Understanding change with the management mixing console
Of course, organizations need not only to allow this to happen, but wherever possible, actually encourage it. Yet to this end, it is necessary to understand from an organizational sociology perspective how an organization’s division of labor functions and on which internal relationships individual positions or job profiles are based in an organization.
The Management Mixing Console ©Metaplan
The Metaplan management mixing console is a tool that can be used to illustrate the structures of an organization very well. With regard to the above-mentioned changes brought about by AI, you can look at the console by asking the following questions, for example:
- How will communication channels (where decisions are made) change as a result of the changed task areas and requirements? What will it mean, for example, if sales force staff are instructed by an AI system about what topics they should address in their next customer interaction, and how that should be done?

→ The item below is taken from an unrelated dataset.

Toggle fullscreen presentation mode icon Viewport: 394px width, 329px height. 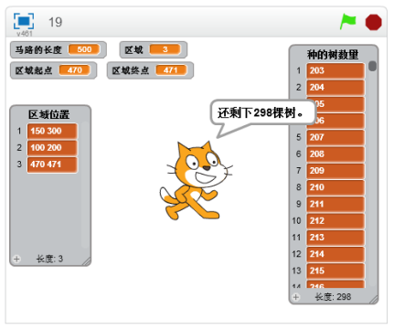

What will change in a hospital if there is an automated AI documentation system and or an AI system that generates ‘suspected of…’ diagnoses based on recognized patterns?
- How will new AI technologies affect an organization’s programs (which decide what is right or wrong)? Will this change the rules on who is allowed to do what and when an error or breach of rules has occurred? For example, for which use cases may AI tools be used and where not – for safety reasons or ethical concerns? In which cases will it be permitted to revise a positive AI decision to validate an antibody target and stop a study program? What accountability / responsibility rules will be needed and how will they be exercised?
- What changes will result at a personnel level? This aspect of organizational dynamism is perhaps the most serious right now. What will happen to recruitment criteria and career paths? How can an organization ensure that existing staff become more digitally capable and digitally savvy? What types of work will AI structures take over and what will happen to staff who have been doing that work up to now? How will the culture or the way of thinking change in an organization change as a result of an increasingly digital-savvy workforce?
- The impact on the management mixing console should naturally not be underestimated, either. What impact will AI systems and other new technologies have on leadership requirements? If we define leadership as successfully exerting influence at critical moments, then AI can set or necessitate leadership impulses. Today’s large language models generate two different answers to the same question. How will these models be used in organizations if what they say can cause surprises?
LinkedIn manager Aneesh Raman chose a different image than the mixing desk to illustrate how AI can ensure that over time, occupations will change completely without the people behind them necessarily having to look for a new job. Raman suggests forgetting about job titles for a moment and instead sorting the individual tasks a job description involves into three buckets: bucket one for tasks that increasingly will be entirely performed by AI; bucket two for tasks you will be able to do yourself with the help of AI – and hopefully better, faster or both; and finally, bucket three for tasks that will only be able to be carried out by humans. This third bucket will be much more important in the future than it has been to date.
Nevertheless, it is not just this shift but also the other changes brought about by organizational dynamism that will demand a new culture. That is why at LinkedIn’s parent company Microsoft, the era of learn-it-alls commended some time ago. According to Microsoft CEO Satya Nadella, the era of know-it-alls is finally over and that of learn-it-alls has dawned. This is probably a very good development because to be honest, nobody ever liked know-it-alls.